Lively, entertaining reviews of, and essays on, old and newer films and everything relating to them, written by professional author William Schoell.

Thursday, January 17, 2013


BRING ON THE GIRLS (1945). Director: Sidney Lanfield.

"You're a real tin horn. First you tried to buy me off and now you're trying love. Well, that won't work, either."

J. Newport Bates (Eddie Bracken), who has twenty million dollars, is sick of people liking him just because he's rich, so he joins the Navy incognito with Phil (Sonny Tufts) as a kind of chaperon.

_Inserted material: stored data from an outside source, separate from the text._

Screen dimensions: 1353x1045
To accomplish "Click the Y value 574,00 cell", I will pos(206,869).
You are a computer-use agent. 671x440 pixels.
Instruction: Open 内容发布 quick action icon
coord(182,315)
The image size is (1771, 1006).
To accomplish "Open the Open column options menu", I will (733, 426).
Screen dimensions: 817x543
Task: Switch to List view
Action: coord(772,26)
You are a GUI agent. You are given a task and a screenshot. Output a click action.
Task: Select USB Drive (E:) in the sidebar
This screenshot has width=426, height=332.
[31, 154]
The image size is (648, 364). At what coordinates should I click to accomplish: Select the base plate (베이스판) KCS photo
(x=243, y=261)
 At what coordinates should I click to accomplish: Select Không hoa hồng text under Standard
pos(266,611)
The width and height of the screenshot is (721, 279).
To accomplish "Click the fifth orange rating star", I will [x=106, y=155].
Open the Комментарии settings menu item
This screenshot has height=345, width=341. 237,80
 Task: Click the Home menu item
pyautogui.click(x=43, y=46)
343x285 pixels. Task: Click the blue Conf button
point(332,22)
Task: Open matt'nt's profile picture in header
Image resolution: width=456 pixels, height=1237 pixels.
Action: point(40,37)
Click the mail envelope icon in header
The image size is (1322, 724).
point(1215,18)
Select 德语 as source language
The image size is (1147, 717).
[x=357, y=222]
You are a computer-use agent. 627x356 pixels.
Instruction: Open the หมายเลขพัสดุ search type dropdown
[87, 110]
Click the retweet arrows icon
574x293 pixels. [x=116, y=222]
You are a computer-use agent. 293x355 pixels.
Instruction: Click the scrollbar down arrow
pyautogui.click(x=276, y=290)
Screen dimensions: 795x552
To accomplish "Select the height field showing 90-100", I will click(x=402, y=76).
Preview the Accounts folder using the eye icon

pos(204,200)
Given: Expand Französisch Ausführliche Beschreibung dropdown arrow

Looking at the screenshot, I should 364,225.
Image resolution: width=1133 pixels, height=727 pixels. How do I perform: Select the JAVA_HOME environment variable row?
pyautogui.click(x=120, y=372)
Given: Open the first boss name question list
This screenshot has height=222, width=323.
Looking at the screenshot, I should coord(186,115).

Just his luck to run into a gold digger, Teddy (Veronica Lake), on his first night out, although Sonny, who was once involved with Teddy, mistakenly thinks his charge has actually fallen for society singer Sue (Marjorie Reynolds). There are a few complications before everything is worked out. Sonny Tufts sings a couple of novelty numbers, and Reynolds also does a couple of songs, all of which are forgettable. Lake is saucy, Reynolds is pretty and competent, Bracken is Bracken, and I'm not sure what to make of Sonny Tufts, who doesn't disgrace himself but who lacks a certain something. In any case as the butler, August, Alan Mowbray steals the whole movie away from everyone else in one brief scene when he thinks Bracken is deaf and tells him what he really thinks of him. Huntz Hall and Noel Neill have smaller roles and Marietta Cantry is fun as the maid, Ida. Joan Woodbury of Brenda Starr, Reporter plays another gold digger and Norma Varden plays Bracken's Aunt Martha with her customary aplomb. There are a few amusing moments.

Verdict: At least it's in Technicolor. **1/2.